#### [DESCRIPTION OF THE TASK]
Your copy should match the entries exactly, with the pictures left out.

(Saved entries)
------

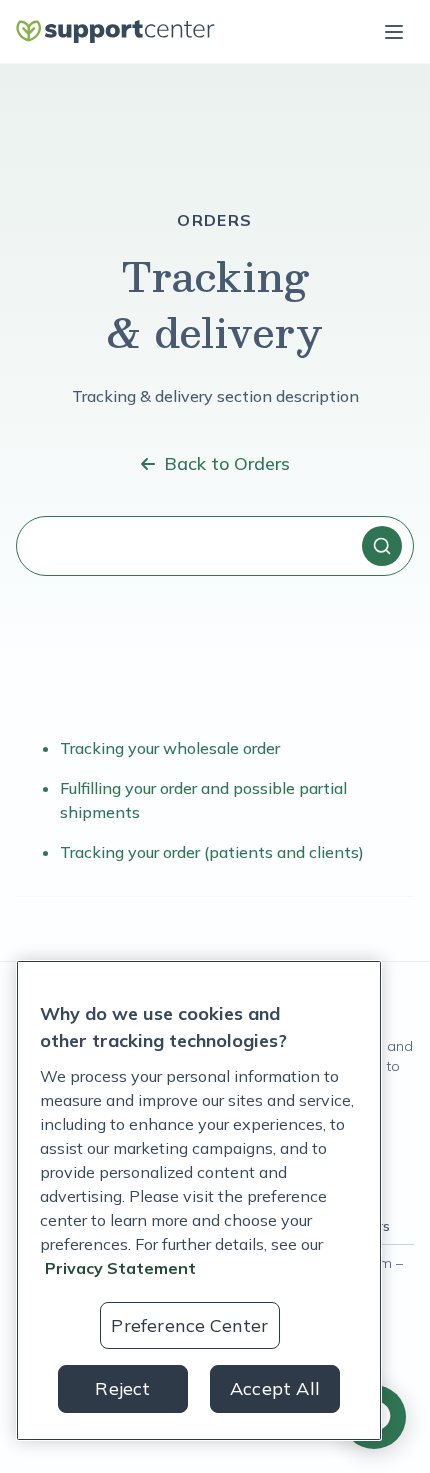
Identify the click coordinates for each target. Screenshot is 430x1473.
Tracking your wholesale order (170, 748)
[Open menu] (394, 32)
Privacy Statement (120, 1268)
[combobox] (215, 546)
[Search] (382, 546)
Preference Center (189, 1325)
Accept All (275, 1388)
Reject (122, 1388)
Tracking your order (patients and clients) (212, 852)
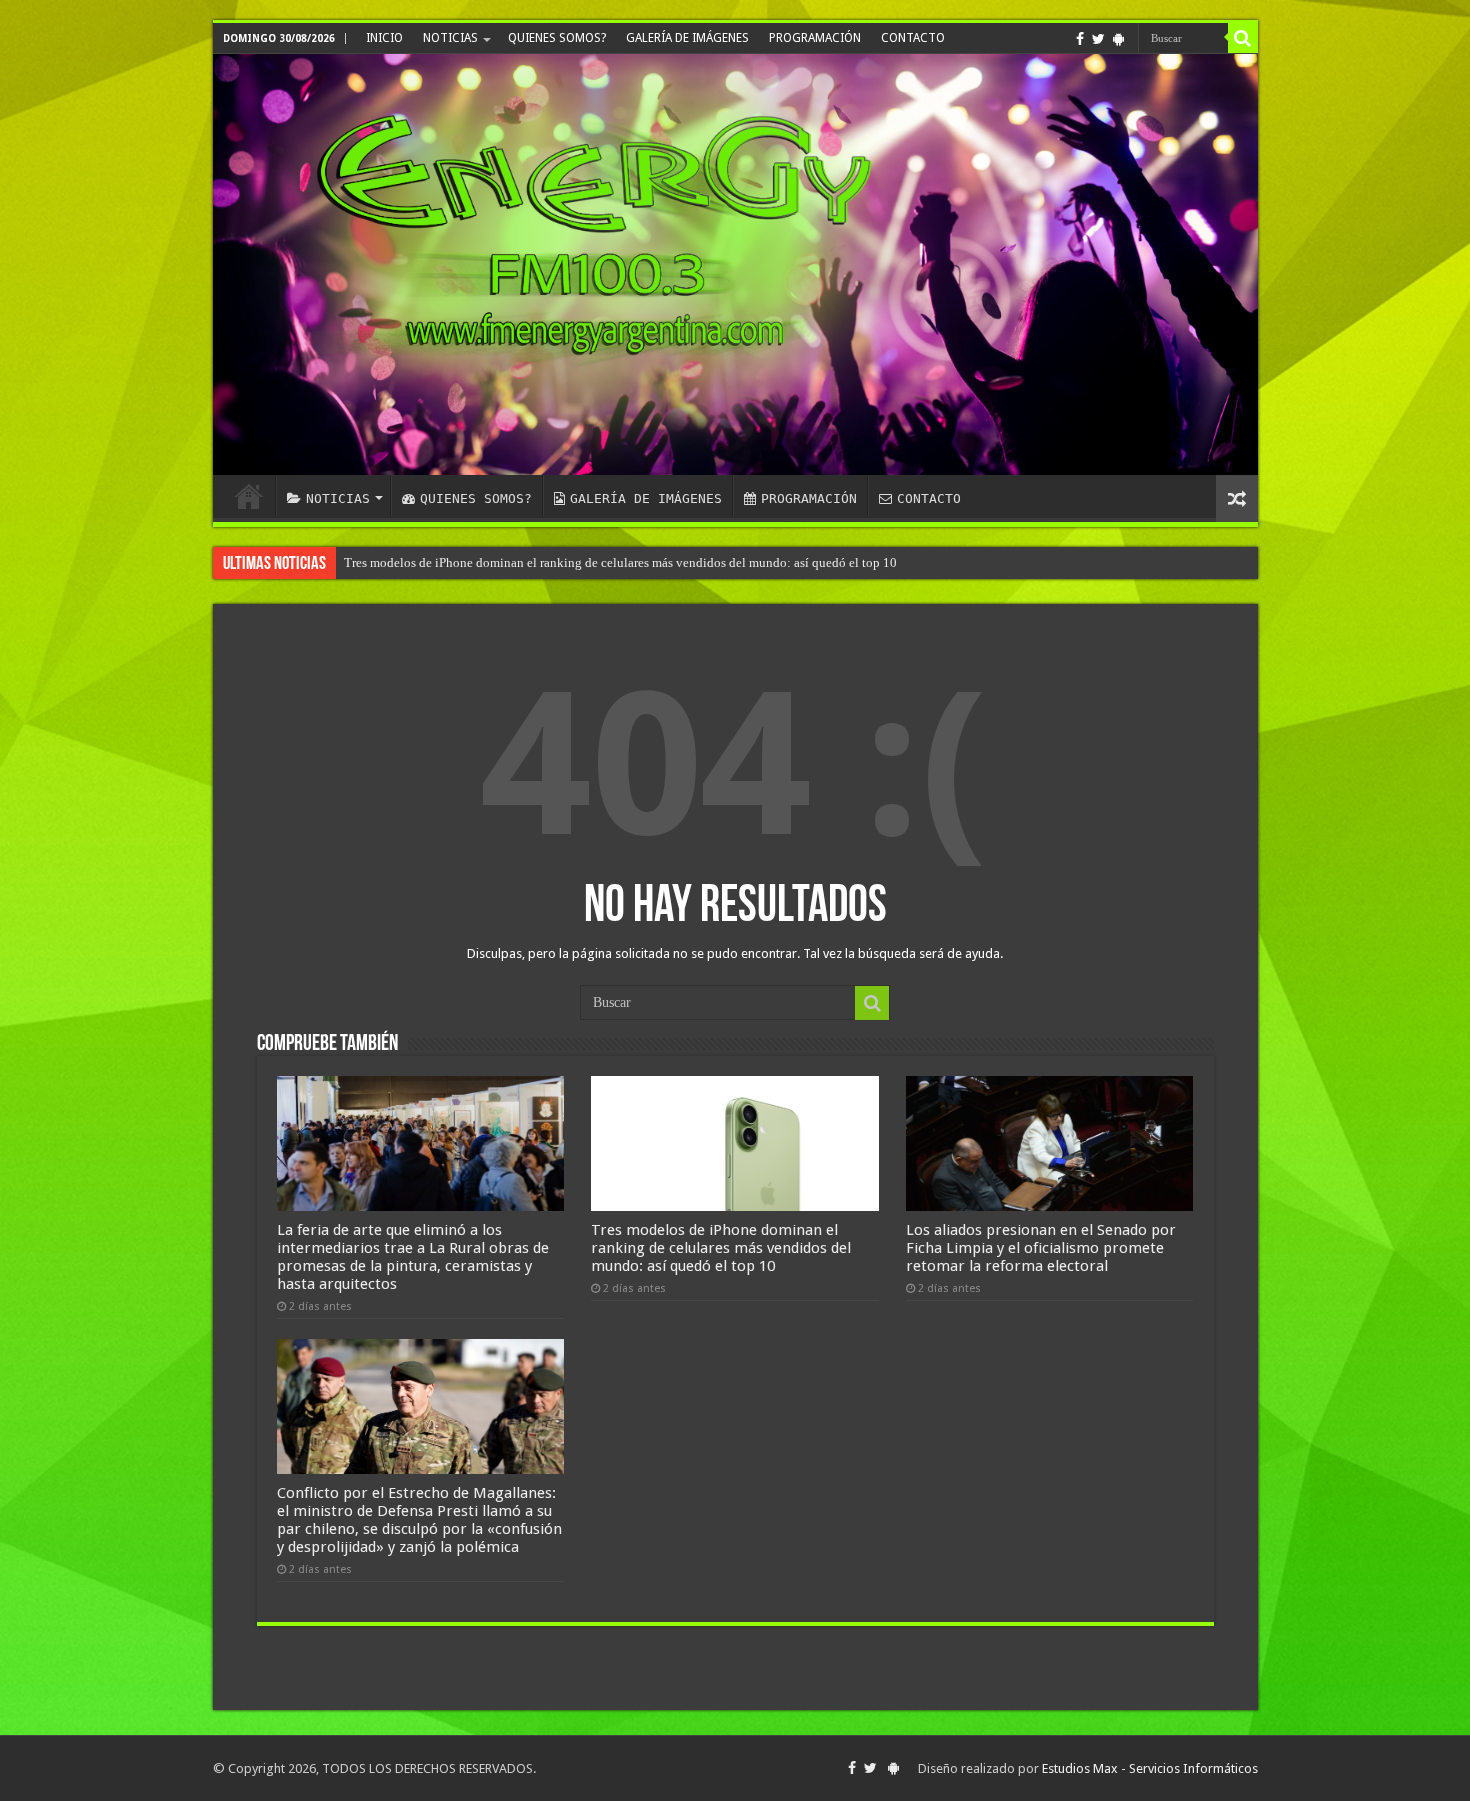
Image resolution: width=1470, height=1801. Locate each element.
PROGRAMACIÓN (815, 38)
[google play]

------

#### [YOUR RESPONSE]
Identify the click coordinates for each target. Screenshot is 430x1473.
Tracking your wholesale order (170, 748)
[Open menu] (394, 32)
Privacy Statement (120, 1268)
[combobox] (215, 546)
[Search] (382, 546)
Preference Center (189, 1325)
Accept All (275, 1388)
Reject (122, 1388)
Tracking your order (patients and clients) (212, 852)
Image resolution: width=1470, height=1801. Locate each element.
PROGRAMACIÓN (815, 38)
[google play]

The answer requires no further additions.